UYUŞMAZLIK KONUSU OLAN HUSUSLAR
Uyuşmazlık; süresi içinde teslim edilmeyen satım sözleşmesine konu malların yerine muadili mal satın alınması nedeniyle uğranılan zararın tahsili istemine konu davada bedel iadesi üzerine temerrüt olgusu gerçekleşmeden halin icabına göre uğranılan zararın tazminine karar verilip verilemeyeceği hususuna ilişkindir.
DELİLLERİN DEĞERLENDİRİLMESİ VE GEREKÇE
Dava, taraflar arasındaki satım sözleşmesine konu malların eksik ifası nedeniyle muadil mal satın alınmasından kaynaklanan zarar ve iade edilen bedele eksik faiz işletilmesinden kaynaklı faiz alacağının tahsili istemine ilişkindir.

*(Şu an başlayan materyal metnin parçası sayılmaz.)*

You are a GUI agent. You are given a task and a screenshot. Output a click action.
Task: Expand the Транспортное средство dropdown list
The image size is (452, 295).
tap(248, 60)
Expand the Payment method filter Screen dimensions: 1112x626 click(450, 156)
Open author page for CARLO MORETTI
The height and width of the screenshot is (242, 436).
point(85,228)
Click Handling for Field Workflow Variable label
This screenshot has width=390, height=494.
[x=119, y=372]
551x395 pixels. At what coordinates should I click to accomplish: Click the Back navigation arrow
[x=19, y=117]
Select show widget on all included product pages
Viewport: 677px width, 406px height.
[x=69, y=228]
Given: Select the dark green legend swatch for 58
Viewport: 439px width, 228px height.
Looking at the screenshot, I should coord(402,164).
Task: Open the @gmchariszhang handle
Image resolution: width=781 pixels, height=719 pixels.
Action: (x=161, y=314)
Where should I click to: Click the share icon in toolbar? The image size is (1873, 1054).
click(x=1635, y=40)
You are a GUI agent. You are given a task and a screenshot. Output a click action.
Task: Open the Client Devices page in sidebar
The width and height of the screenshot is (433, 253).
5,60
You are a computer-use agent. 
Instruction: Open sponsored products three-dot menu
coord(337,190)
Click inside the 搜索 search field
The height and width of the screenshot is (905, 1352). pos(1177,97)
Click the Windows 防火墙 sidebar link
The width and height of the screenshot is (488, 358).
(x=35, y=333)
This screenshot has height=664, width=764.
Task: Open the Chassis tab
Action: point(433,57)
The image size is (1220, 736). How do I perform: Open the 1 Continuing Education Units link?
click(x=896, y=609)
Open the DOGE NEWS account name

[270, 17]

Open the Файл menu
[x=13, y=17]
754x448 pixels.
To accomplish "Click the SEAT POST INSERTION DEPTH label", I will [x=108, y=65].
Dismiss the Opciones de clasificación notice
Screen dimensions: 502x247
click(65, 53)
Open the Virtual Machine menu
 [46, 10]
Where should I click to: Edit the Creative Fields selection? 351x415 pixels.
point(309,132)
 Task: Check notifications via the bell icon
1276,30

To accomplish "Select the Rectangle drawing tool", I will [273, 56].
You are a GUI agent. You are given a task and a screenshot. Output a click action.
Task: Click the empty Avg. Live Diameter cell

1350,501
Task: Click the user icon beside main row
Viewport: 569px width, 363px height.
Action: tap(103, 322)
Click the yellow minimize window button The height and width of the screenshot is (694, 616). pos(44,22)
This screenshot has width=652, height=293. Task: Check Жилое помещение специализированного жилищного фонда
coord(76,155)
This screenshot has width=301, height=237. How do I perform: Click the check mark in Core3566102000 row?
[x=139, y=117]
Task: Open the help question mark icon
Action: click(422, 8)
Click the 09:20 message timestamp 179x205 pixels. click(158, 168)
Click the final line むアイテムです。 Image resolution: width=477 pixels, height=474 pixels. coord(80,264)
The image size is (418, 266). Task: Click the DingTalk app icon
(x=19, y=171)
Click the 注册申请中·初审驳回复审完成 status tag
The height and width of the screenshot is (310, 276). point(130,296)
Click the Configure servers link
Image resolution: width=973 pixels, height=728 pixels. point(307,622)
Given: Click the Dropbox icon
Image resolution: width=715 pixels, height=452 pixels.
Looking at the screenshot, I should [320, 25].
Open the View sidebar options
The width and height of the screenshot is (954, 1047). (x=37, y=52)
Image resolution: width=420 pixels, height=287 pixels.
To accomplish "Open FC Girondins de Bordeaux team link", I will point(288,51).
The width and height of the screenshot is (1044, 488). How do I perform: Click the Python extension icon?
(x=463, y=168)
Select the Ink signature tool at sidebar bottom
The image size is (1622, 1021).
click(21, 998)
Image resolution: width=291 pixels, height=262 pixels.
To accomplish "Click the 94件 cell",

İnceleme, 6100 sayılı HMK’nin 355.maddesi uyarınca istinaf dilekçesinde ileri sürülen sebeplerle sınırlı, ancak kamu düzenine ilişkin nedenler resen göz önünde tutularak yapılmıştır.
Mahkemece, yargılamanın HMK’da düzenlenen usul kurallarına uygun olarak yapılmış olmasına, kamu düzenine aykırılık hallerinin bulunmamasına, dosya kapsamındaki bilgi, belge ve toplanan deliller değerlendirilip yasal düzenlemelere uygun isabetli, yeterli gerekçeyle karar verilmiş olmasına, ileri sürülen istinaf sebepleri dikkate alındığında mahkeme kararında usul ve esas yönünden yasaya aykırılığın olmamasına ve özellikle davalının süresi içinde mal teslimini gerçekleştirmemesi nedeniyle uğranılan zararın usulüne uygun delillerle kanıtlanamamasına ve iade edilen mal bedelinin ihtirazi kayıt konulmadan tahsil edildiğinin anlaşılmasına göre davacı vekilinin istinaf başvurusunun esastan reddine karar verilmesi gerekmiştir.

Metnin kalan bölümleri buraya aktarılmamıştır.